Collected data:

______

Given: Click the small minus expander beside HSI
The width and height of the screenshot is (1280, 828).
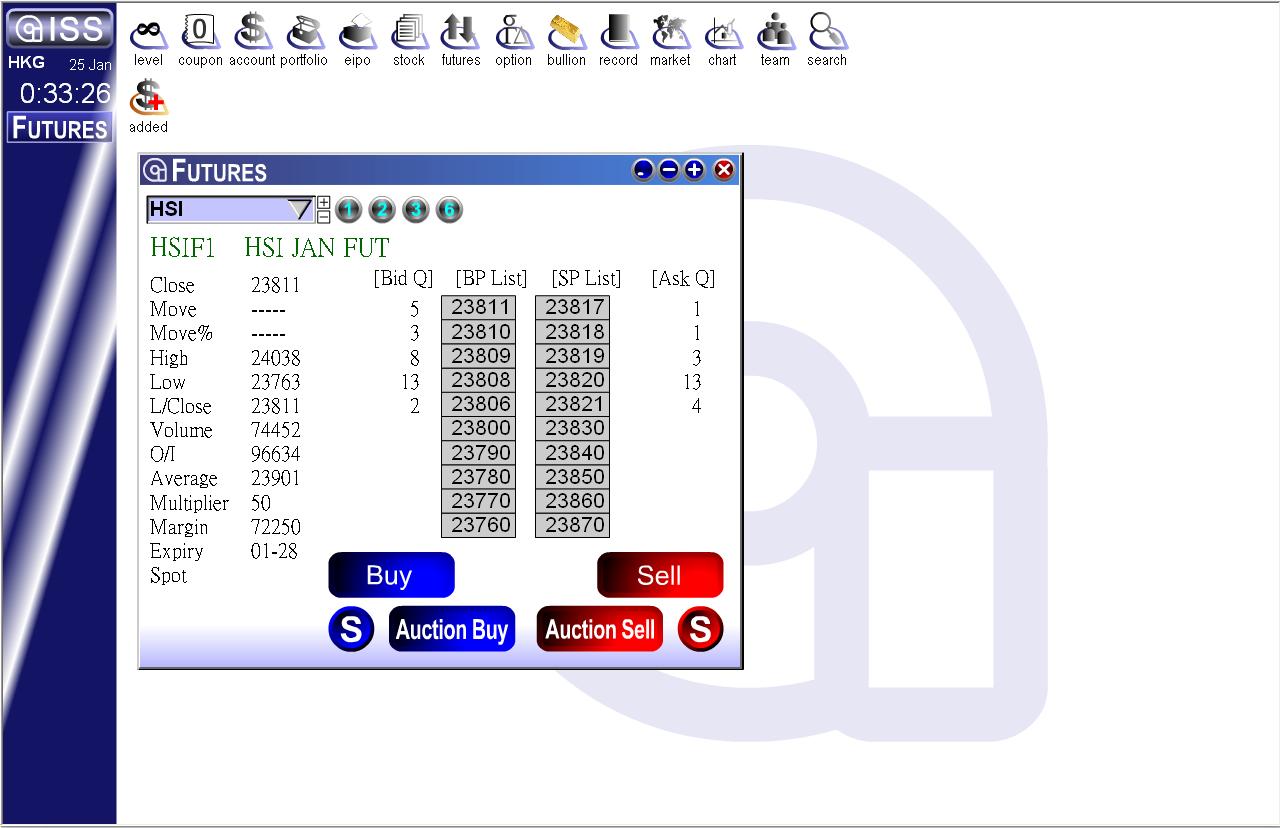Looking at the screenshot, I should [x=323, y=216].
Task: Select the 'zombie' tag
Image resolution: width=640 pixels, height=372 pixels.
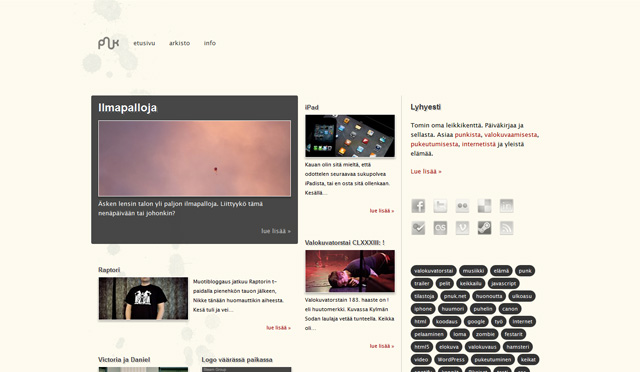Action: click(485, 334)
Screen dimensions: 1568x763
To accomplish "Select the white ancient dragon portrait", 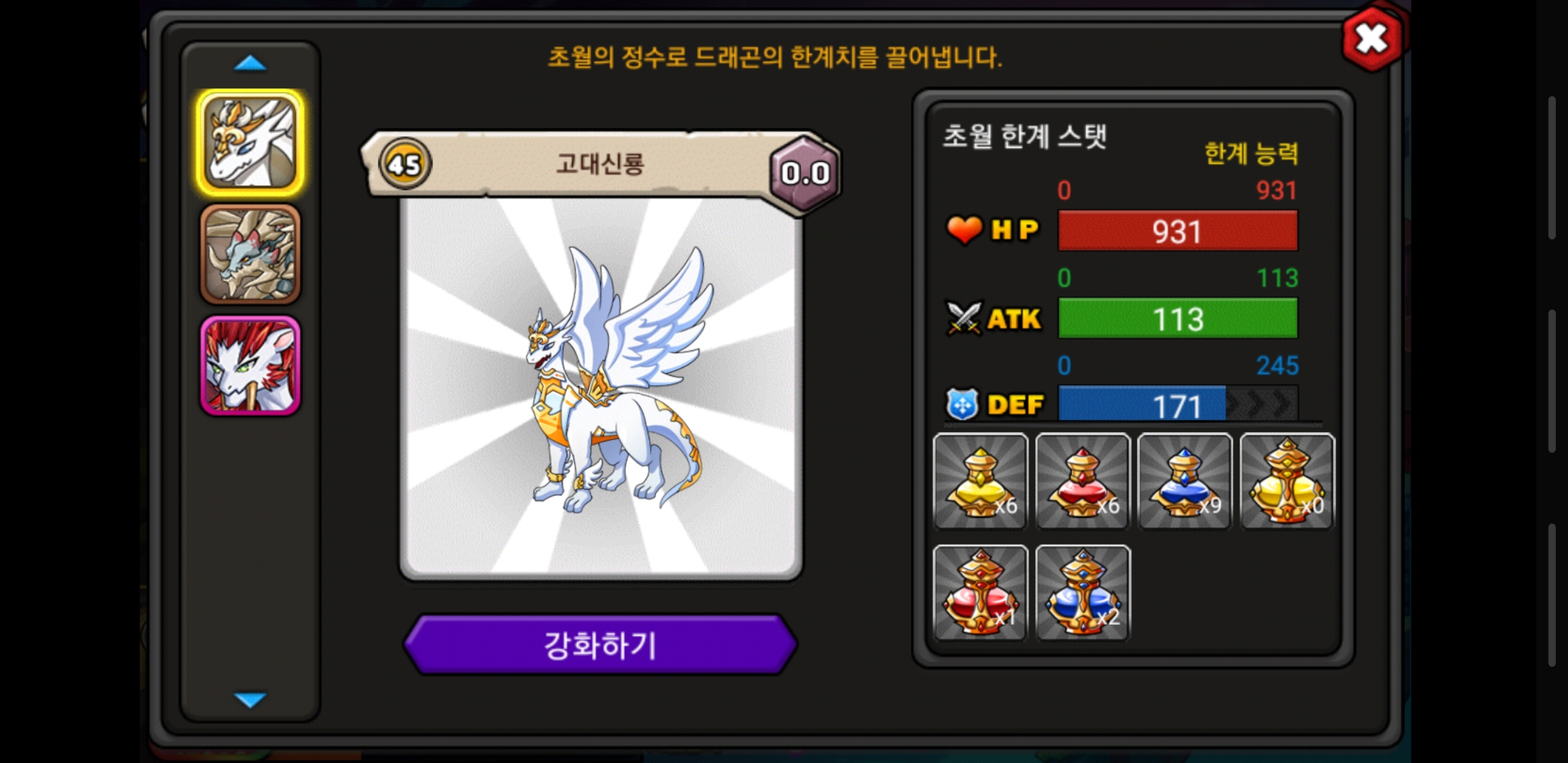I will [x=251, y=143].
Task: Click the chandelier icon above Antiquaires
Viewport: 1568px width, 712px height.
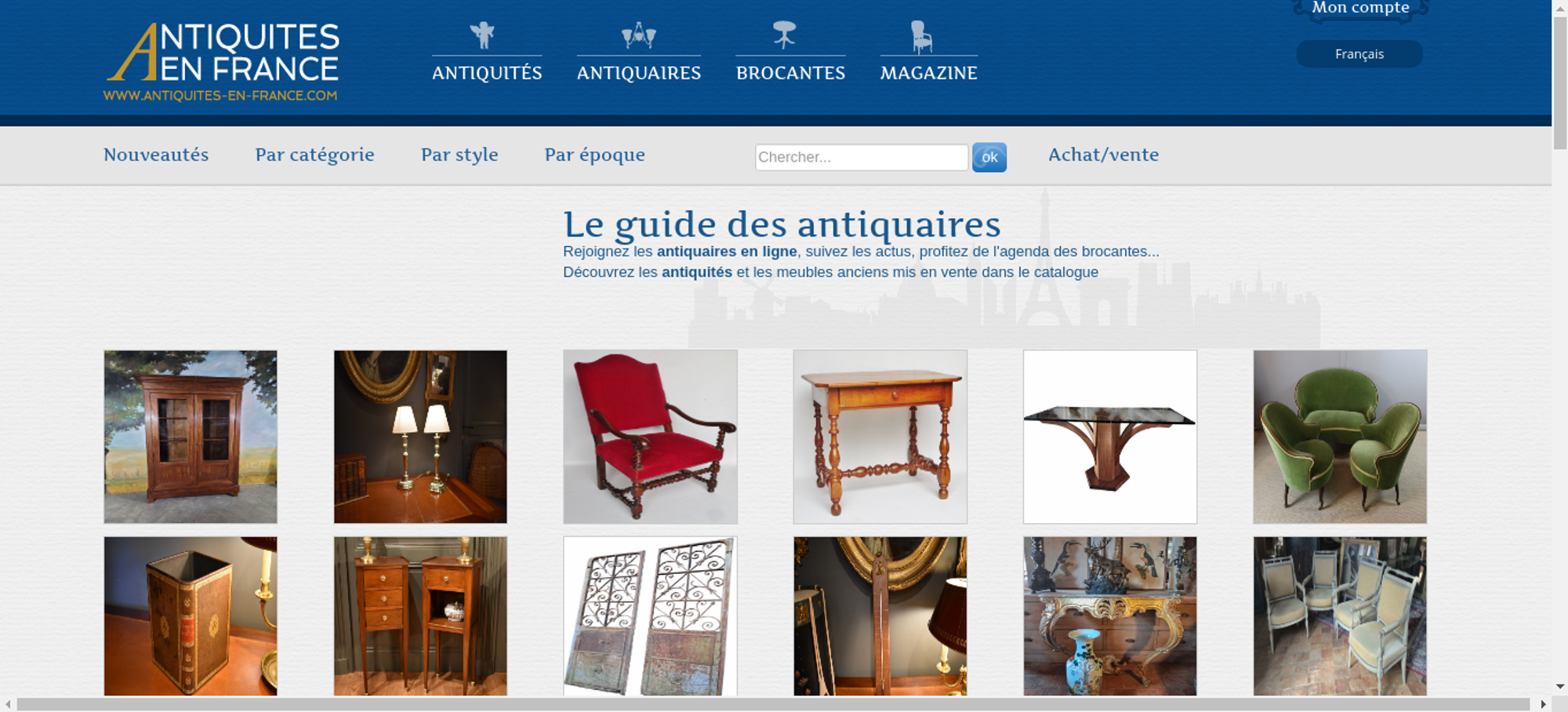Action: point(639,35)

______

Activity: Keep the pictures out and repeat exactly the lines from the beginning of the data through the line that contains "Screen dimensions: 1568x763", both ends included.

Response box:
Given: Click the small minus expander beside HSI
The width and height of the screenshot is (1280, 828).
Looking at the screenshot, I should [x=323, y=216].
Task: Select the 'zombie' tag
Image resolution: width=640 pixels, height=372 pixels.
Action: click(485, 334)
Screen dimensions: 1568x763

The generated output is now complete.